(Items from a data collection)
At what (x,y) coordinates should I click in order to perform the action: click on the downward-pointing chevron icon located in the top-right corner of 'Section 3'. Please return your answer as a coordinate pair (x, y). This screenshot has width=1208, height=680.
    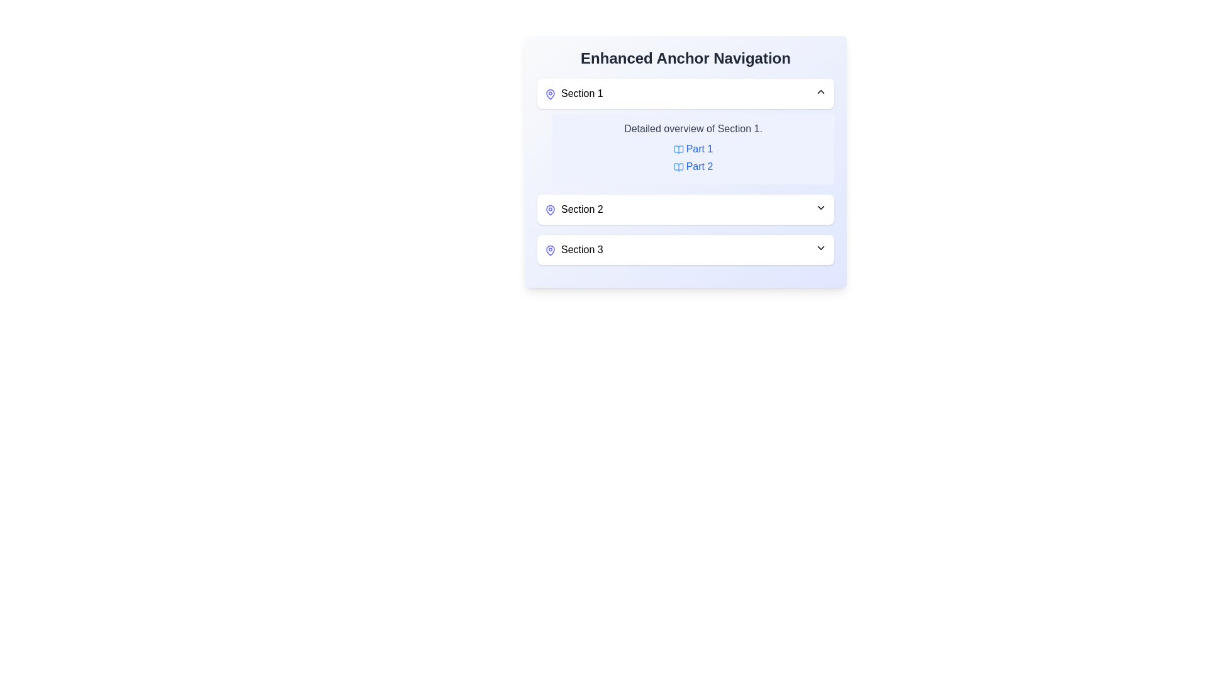
    Looking at the image, I should click on (821, 247).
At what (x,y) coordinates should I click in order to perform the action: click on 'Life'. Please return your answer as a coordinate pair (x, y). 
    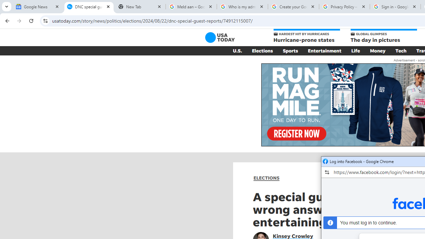
    Looking at the image, I should click on (355, 50).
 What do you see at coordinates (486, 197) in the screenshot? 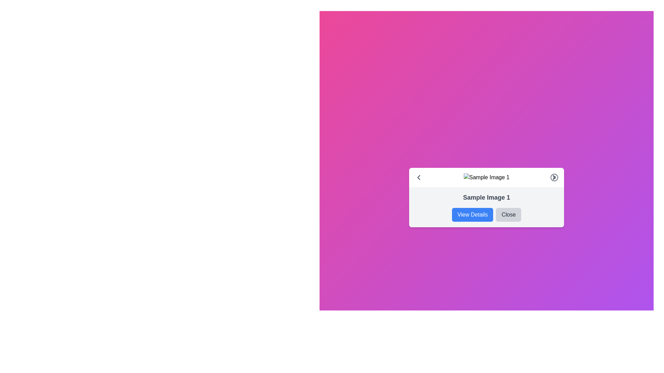
I see `the static text element that serves as a title or identifier for the content in the dialog box, positioned at the center top above the 'View Details' and 'Close' buttons` at bounding box center [486, 197].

**Exercise prompt:** Please rewrite all the items above with "screen capture" substituted for every "screenshot", leaving everything else unchanged and omitting the pictures.

**Task output:**
At what (x,y) coordinates should I click in order to perform the action: click on the downward-pointing chevron icon located in the top-right corner of 'Section 3'. Please return your answer as a coordinate pair (x, y). This screen capture has width=1208, height=680.
    Looking at the image, I should click on (821, 247).
At what (x,y) coordinates should I click in order to perform the action: click on 'Life'. Please return your answer as a coordinate pair (x, y). 
    Looking at the image, I should click on (355, 50).
 What do you see at coordinates (486, 197) in the screen capture? 
I see `the static text element that serves as a title or identifier for the content in the dialog box, positioned at the center top above the 'View Details' and 'Close' buttons` at bounding box center [486, 197].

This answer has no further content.